Essa possivelmente será a postagem menos espontânea de todo o blog.
Depois de passar um bom tempo programando esse pedacinho da internet
durante meu expediente, me sinto levemente compelido a postar algo como
uma forma de inaugurar e justificar para mim o tempo gasto.
As pessoas próximas a mim já devem ter ouvi eu falar "faz parte!" mais vezes do que qualquer outra expressão conhecida. De maneira geral, é assim que costumo lidar com os problemas que a vida joga no colo diariamente.

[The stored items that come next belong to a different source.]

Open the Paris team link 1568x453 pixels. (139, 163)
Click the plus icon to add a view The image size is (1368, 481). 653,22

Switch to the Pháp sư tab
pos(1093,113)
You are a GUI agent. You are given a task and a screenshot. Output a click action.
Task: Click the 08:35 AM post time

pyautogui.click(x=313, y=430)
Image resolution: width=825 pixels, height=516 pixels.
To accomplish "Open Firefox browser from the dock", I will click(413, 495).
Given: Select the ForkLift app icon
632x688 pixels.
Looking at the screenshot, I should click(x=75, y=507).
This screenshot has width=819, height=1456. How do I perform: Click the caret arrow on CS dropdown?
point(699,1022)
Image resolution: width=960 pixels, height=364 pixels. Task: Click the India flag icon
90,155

Não sei se classificaria isso como otimismo, mas é próximo o suficiente para aceitar o termo.
À primeira vista, entendo que possa soar como a repetição vazia de uma expressão popular, tão popular que já nem pensamos no que ela diz quando a falamos isso durante a rotina diária. "Faz parte!" é um mantra que deveria nos lembrar que as dificuldades integram a vida, que são passageiras e que não são necessariamente ruins. Dizer isso para alguém que está em situação de bosta pode soar meio pau no cu, mas nem por isso deixa de ser verdade.
Internalizar o significado de um simples "Faz parte!" exige aprender a amar as dores da vida, o que é uma das coisas mais difíceis que se pode cobrar de um ser humano, ainda mais de um que controla tão pouco o mundo ao seu redor. Aceitar essa falta de controle, porém, é o que torna a plenitude um sentimento verdadeiro, e não apenas a repetição em voz alta de "amor fati" na esperança de que a frase se realize.
Então hoje, quando meu chefe vier reclamar comigo sobre as tarefas não entregues, direi a ele que Faz parte!